Provided records:
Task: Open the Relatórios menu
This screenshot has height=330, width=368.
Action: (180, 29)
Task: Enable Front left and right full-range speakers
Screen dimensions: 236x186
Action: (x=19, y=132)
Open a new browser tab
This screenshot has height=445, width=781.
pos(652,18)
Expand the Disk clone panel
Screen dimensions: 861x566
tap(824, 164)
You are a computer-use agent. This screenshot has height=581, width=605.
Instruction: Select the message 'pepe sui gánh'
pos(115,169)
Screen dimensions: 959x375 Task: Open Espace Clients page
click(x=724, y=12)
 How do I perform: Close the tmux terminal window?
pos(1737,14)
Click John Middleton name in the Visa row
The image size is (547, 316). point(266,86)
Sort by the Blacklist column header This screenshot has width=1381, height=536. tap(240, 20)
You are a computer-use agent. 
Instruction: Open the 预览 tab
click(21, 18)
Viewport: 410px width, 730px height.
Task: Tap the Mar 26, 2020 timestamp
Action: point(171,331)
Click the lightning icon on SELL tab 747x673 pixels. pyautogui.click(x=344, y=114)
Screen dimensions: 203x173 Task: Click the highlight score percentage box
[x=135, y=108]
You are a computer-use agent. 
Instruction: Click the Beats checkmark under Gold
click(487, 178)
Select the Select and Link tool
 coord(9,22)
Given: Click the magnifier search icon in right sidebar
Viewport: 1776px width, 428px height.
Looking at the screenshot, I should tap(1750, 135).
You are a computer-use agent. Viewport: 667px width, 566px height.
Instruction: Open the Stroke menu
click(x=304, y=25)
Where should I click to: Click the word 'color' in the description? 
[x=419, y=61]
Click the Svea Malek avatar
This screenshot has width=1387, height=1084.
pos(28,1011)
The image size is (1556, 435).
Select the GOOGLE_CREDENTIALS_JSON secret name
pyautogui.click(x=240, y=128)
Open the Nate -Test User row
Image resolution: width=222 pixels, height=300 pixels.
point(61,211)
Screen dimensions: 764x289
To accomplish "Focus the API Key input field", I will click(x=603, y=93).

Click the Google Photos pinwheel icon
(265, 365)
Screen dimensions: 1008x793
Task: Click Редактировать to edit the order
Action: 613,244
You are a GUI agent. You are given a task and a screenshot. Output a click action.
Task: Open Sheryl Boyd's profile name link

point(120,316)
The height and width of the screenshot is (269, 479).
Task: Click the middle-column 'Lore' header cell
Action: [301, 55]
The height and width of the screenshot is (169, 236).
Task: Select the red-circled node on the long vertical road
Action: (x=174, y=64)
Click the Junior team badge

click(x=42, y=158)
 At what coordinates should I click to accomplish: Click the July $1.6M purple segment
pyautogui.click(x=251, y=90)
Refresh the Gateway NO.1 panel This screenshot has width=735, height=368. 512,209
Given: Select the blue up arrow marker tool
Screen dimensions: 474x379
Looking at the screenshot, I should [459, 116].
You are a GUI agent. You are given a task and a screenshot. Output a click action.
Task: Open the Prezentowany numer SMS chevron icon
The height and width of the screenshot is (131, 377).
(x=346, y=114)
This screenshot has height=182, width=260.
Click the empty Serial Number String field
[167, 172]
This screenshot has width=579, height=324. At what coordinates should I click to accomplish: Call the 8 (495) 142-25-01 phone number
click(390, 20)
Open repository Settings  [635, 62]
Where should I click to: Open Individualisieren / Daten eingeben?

Aim of the exercise: Please copy out every line shown above, exactly.

Answer section:
Task: Open the Relatórios menu
This screenshot has height=330, width=368.
Action: (180, 29)
Task: Enable Front left and right full-range speakers
Screen dimensions: 236x186
Action: (x=19, y=132)
Open a new browser tab
This screenshot has height=445, width=781.
pos(652,18)
Expand the Disk clone panel
Screen dimensions: 861x566
tap(824, 164)
You are a computer-use agent. This screenshot has height=581, width=605.
Instruction: Select the message 'pepe sui gánh'
pos(115,169)
Screen dimensions: 959x375 Task: Open Espace Clients page
click(x=724, y=12)
 How do I perform: Close the tmux terminal window?
pos(1737,14)
Click John Middleton name in the Visa row
The image size is (547, 316). point(266,86)
Sort by the Blacklist column header This screenshot has width=1381, height=536. tap(240, 20)
You are a computer-use agent. 
Instruction: Open the 预览 tab
click(21, 18)
Viewport: 410px width, 730px height.
Task: Tap the Mar 26, 2020 timestamp
Action: point(171,331)
Click the lightning icon on SELL tab 747x673 pixels. pyautogui.click(x=344, y=114)
Screen dimensions: 203x173 Task: Click the highlight score percentage box
[x=135, y=108]
You are a computer-use agent. 
Instruction: Click the Beats checkmark under Gold
click(487, 178)
Select the Select and Link tool
 coord(9,22)
Given: Click the magnifier search icon in right sidebar
Viewport: 1776px width, 428px height.
Looking at the screenshot, I should tap(1750, 135).
You are a computer-use agent. Viewport: 667px width, 566px height.
Instruction: Open the Stroke menu
click(x=304, y=25)
Where should I click to: Click the word 'color' in the description? 
[x=419, y=61]
Click the Svea Malek avatar
This screenshot has width=1387, height=1084.
pos(28,1011)
The image size is (1556, 435).
Select the GOOGLE_CREDENTIALS_JSON secret name
pyautogui.click(x=240, y=128)
Open the Nate -Test User row
Image resolution: width=222 pixels, height=300 pixels.
point(61,211)
Screen dimensions: 764x289
To accomplish "Focus the API Key input field", I will click(x=603, y=93).

Click the Google Photos pinwheel icon
(265, 365)
Screen dimensions: 1008x793
Task: Click Редактировать to edit the order
Action: 613,244
You are a GUI agent. You are given a task and a screenshot. Output a click action.
Task: Open Sheryl Boyd's profile name link

point(120,316)
The height and width of the screenshot is (269, 479).
Task: Click the middle-column 'Lore' header cell
Action: [301, 55]
The height and width of the screenshot is (169, 236).
Task: Select the red-circled node on the long vertical road
Action: (x=174, y=64)
Click the Junior team badge

click(x=42, y=158)
 At what coordinates should I click to accomplish: Click the July $1.6M purple segment
pyautogui.click(x=251, y=90)
Refresh the Gateway NO.1 panel This screenshot has width=735, height=368. 512,209
Given: Select the blue up arrow marker tool
Screen dimensions: 474x379
Looking at the screenshot, I should [459, 116].
You are a GUI agent. You are given a task and a screenshot. Output a click action.
Task: Open the Prezentowany numer SMS chevron icon
The height and width of the screenshot is (131, 377).
(x=346, y=114)
This screenshot has height=182, width=260.
Click the empty Serial Number String field
[167, 172]
This screenshot has width=579, height=324. At what coordinates should I click to accomplish: Call the 8 (495) 142-25-01 phone number
click(390, 20)
Open repository Settings  [635, 62]
Where should I click to: Open Individualisieren / Daten eingeben?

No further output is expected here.